Alina-enni / lingdiggers

Project for the Building NLP Applications course
0 stars 0 forks source link

Refined search options #16

Closed miglamigla closed 2 years ago

miglamigla commented 2 years ago

Implement some of the ideas below to improve your search application. You can build on your Boolean search engine or your Tf-idf based search engine or a hybrid of both. You can also save some of the ideas for later, for the final application that you deliver at the end of the course.

a. Stemming: Your search engine will not only find documents, in which your search terms are exact matches, but other inflected forms will match as well.
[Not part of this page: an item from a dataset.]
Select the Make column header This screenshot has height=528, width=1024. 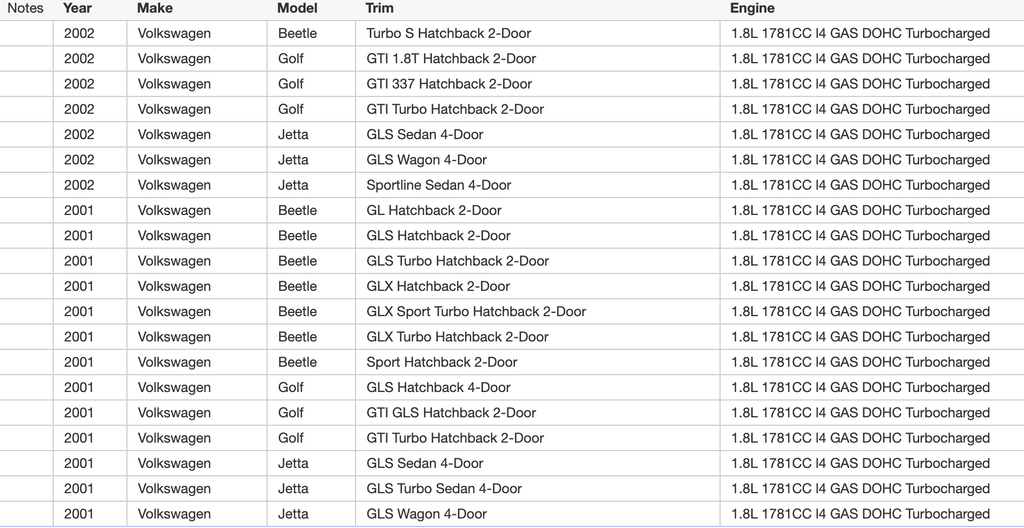(155, 8)
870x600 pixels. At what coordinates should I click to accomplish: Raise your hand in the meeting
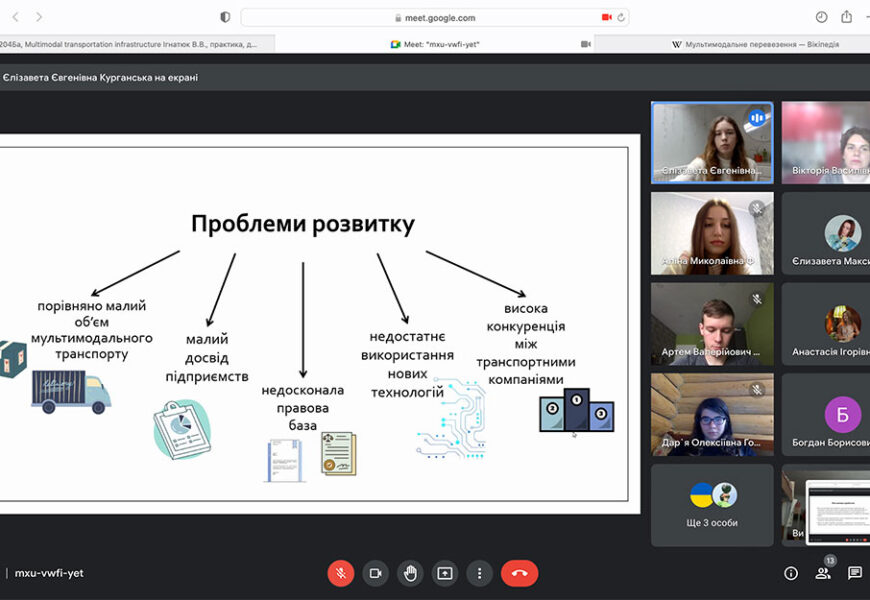410,573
For instance, if you work on English data, a search for house will find documents containing house, houses, housing etc. Similarly a search for houses will return the same documents.

b. Stemming and exact match: A more challenging task would be to support both stemming and exact matches. For instance, you could run exact matching on terms enclosed in double quotes, such as "house", and stemming on terms without quotes, such as house. You could either expect the whole query to be of either type or you could allow a mix of both types in one single query, such as clean "house".

c. Multi-word phrases: Often it is useful to find contiguous phrases of words rather than just words anywhere in a document. A user searching for "New York" may not expect to find documents where new and York both occur, but separately. You could support phrases either as exact matches or with stemming. There are multiple ways of solving this. You can look at the documentation of the CountVectorizer and TfidfVectorizer to get some ideas. You can also come up with your own approach.

d. Wildcard searches: Let the users search on incomplete terms, such as hous (easiest) or ing (similar to previous case) or h*ing (hardest). Read Chapter 3 of the book to learn more about this topic.

e. Suggest your own idea: Discuss more ideas with the teachers.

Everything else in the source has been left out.